PROBLEM TO SOLVE
Transcribe each record as written.

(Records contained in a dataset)
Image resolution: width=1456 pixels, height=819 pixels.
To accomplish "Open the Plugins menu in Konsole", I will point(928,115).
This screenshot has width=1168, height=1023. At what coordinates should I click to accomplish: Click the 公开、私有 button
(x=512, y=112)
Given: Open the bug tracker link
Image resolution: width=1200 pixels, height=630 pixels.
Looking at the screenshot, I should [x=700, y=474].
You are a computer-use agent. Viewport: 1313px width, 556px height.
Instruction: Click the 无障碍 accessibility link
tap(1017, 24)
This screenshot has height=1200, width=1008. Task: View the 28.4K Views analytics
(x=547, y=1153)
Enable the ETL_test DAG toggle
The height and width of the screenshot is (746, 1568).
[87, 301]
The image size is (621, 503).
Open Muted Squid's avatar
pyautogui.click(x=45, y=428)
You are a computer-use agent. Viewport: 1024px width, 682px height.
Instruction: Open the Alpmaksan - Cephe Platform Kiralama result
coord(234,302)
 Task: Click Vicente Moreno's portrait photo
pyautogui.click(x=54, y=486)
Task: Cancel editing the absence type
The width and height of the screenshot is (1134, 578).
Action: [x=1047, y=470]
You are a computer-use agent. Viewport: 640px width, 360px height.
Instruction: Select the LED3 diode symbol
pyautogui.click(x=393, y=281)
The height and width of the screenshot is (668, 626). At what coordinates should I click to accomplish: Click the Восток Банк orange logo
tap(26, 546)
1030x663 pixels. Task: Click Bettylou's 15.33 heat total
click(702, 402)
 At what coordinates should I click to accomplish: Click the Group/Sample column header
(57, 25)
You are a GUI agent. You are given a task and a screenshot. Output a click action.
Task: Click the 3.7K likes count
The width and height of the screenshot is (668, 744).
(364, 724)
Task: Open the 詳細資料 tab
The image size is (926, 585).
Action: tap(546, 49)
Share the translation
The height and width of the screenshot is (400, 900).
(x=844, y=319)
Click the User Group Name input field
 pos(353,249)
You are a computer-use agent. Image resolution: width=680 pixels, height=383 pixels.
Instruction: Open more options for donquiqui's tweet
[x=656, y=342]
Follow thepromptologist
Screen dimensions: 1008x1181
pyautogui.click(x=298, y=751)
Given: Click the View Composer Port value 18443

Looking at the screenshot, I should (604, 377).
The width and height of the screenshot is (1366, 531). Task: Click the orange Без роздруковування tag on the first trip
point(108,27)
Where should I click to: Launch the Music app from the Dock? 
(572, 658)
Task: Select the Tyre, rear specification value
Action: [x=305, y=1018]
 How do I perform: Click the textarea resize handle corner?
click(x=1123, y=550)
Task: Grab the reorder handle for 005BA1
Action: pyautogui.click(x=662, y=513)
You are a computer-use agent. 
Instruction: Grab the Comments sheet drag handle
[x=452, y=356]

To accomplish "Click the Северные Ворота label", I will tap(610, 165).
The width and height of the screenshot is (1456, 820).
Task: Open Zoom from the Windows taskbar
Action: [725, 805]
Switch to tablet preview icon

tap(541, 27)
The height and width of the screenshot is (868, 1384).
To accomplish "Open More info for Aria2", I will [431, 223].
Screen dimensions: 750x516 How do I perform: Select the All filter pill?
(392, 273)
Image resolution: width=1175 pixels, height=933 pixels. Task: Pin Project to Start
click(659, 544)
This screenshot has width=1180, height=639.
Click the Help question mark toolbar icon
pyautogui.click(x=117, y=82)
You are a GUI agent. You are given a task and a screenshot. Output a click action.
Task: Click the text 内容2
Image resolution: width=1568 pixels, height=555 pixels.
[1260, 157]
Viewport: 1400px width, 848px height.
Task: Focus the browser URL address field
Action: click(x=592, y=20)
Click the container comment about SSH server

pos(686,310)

EXERCISE RESULT
Image resolution: width=1456 pixels, height=819 pixels.
To accomplish "Open the Plugins menu in Konsole", I will point(928,115).
This screenshot has width=1168, height=1023. At what coordinates should I click to accomplish: Click the 公开、私有 button
(x=512, y=112)
Given: Open the bug tracker link
Image resolution: width=1200 pixels, height=630 pixels.
Looking at the screenshot, I should [x=700, y=474].
You are a computer-use agent. Viewport: 1313px width, 556px height.
Instruction: Click the 无障碍 accessibility link
tap(1017, 24)
This screenshot has height=1200, width=1008. Task: View the 28.4K Views analytics
(x=547, y=1153)
Enable the ETL_test DAG toggle
The height and width of the screenshot is (746, 1568).
[87, 301]
The image size is (621, 503).
Open Muted Squid's avatar
pyautogui.click(x=45, y=428)
You are a computer-use agent. Viewport: 1024px width, 682px height.
Instruction: Open the Alpmaksan - Cephe Platform Kiralama result
coord(234,302)
 Task: Click Vicente Moreno's portrait photo
pyautogui.click(x=54, y=486)
Task: Cancel editing the absence type
The width and height of the screenshot is (1134, 578).
Action: [x=1047, y=470]
You are a computer-use agent. Viewport: 640px width, 360px height.
Instruction: Select the LED3 diode symbol
pyautogui.click(x=393, y=281)
The height and width of the screenshot is (668, 626). At what coordinates should I click to accomplish: Click the Восток Банк orange logo
tap(26, 546)
1030x663 pixels. Task: Click Bettylou's 15.33 heat total
click(702, 402)
 At what coordinates should I click to accomplish: Click the Group/Sample column header
(57, 25)
You are a GUI agent. You are given a task and a screenshot. Output a click action.
Task: Click the 3.7K likes count
The width and height of the screenshot is (668, 744).
(364, 724)
Task: Open the 詳細資料 tab
The image size is (926, 585).
Action: tap(546, 49)
Share the translation
The height and width of the screenshot is (400, 900).
(x=844, y=319)
Click the User Group Name input field
 pos(353,249)
You are a computer-use agent. Image resolution: width=680 pixels, height=383 pixels.
Instruction: Open more options for donquiqui's tweet
[x=656, y=342]
Follow thepromptologist
Screen dimensions: 1008x1181
pyautogui.click(x=298, y=751)
Given: Click the View Composer Port value 18443

Looking at the screenshot, I should (604, 377).
The width and height of the screenshot is (1366, 531). Task: Click the orange Без роздруковування tag on the first trip
point(108,27)
Where should I click to: Launch the Music app from the Dock? 
(572, 658)
Task: Select the Tyre, rear specification value
Action: [x=305, y=1018]
 How do I perform: Click the textarea resize handle corner?
click(x=1123, y=550)
Task: Grab the reorder handle for 005BA1
Action: pyautogui.click(x=662, y=513)
You are a computer-use agent. 
Instruction: Grab the Comments sheet drag handle
[x=452, y=356]

To accomplish "Click the Северные Ворота label", I will tap(610, 165).
The width and height of the screenshot is (1456, 820).
Task: Open Zoom from the Windows taskbar
Action: [725, 805]
Switch to tablet preview icon

tap(541, 27)
The height and width of the screenshot is (868, 1384).
To accomplish "Open More info for Aria2", I will [431, 223].
Screen dimensions: 750x516 How do I perform: Select the All filter pill?
(392, 273)
Image resolution: width=1175 pixels, height=933 pixels. Task: Pin Project to Start
click(659, 544)
This screenshot has width=1180, height=639.
Click the Help question mark toolbar icon
pyautogui.click(x=117, y=82)
You are a GUI agent. You are given a task and a screenshot. Output a click action.
Task: Click the text 内容2
Image resolution: width=1568 pixels, height=555 pixels.
[1260, 157]
Viewport: 1400px width, 848px height.
Task: Focus the browser URL address field
Action: click(x=592, y=20)
Click the container comment about SSH server

pos(686,310)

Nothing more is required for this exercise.